■ INFORMATION GIVEN ■

▽

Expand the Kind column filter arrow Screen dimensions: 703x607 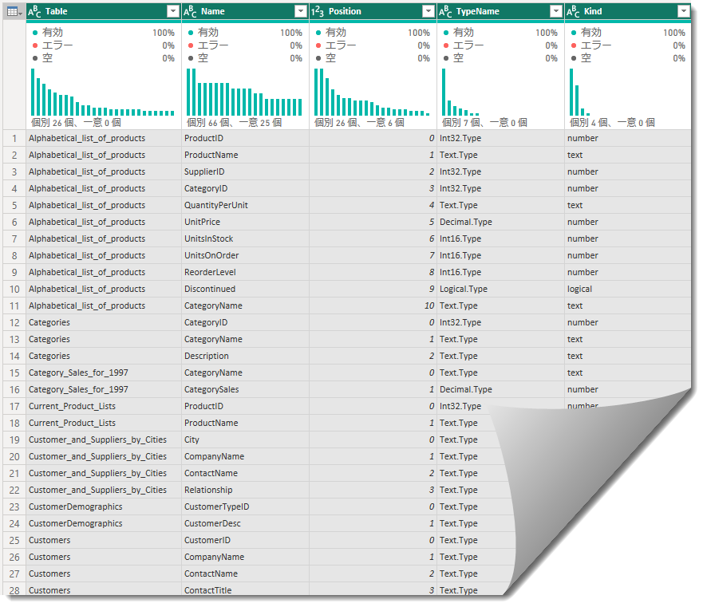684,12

△
▽

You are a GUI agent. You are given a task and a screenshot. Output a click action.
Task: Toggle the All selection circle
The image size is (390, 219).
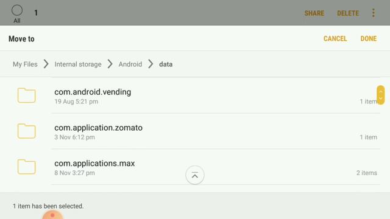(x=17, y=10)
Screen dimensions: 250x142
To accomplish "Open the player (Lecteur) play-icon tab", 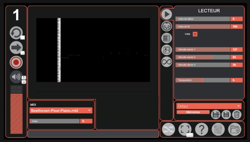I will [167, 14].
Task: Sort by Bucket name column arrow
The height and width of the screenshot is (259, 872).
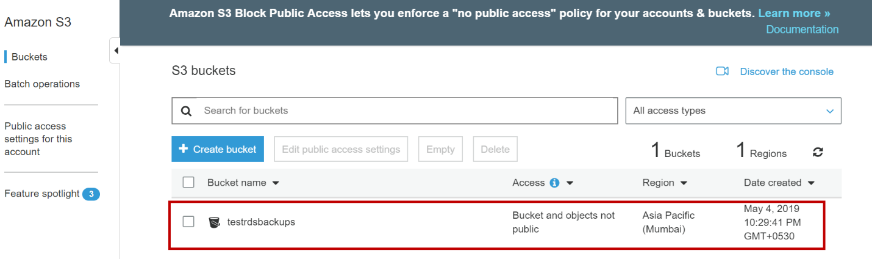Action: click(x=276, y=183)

△
▽

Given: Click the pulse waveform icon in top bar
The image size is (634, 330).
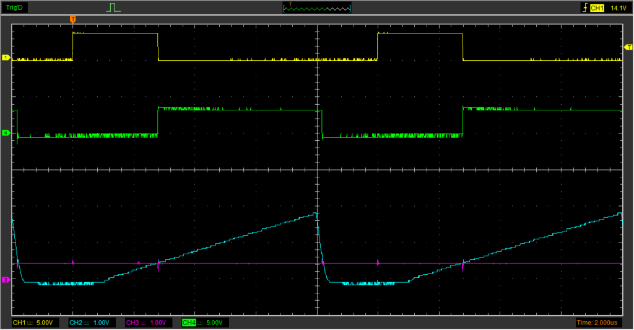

△

Could you write out, exactly as they stand, only the lines above that begin at the line with "Given: Click the" and stop after the line with "The image size is (634, 330)."?

Given: Click the pulse waveform icon in top bar
The image size is (634, 330).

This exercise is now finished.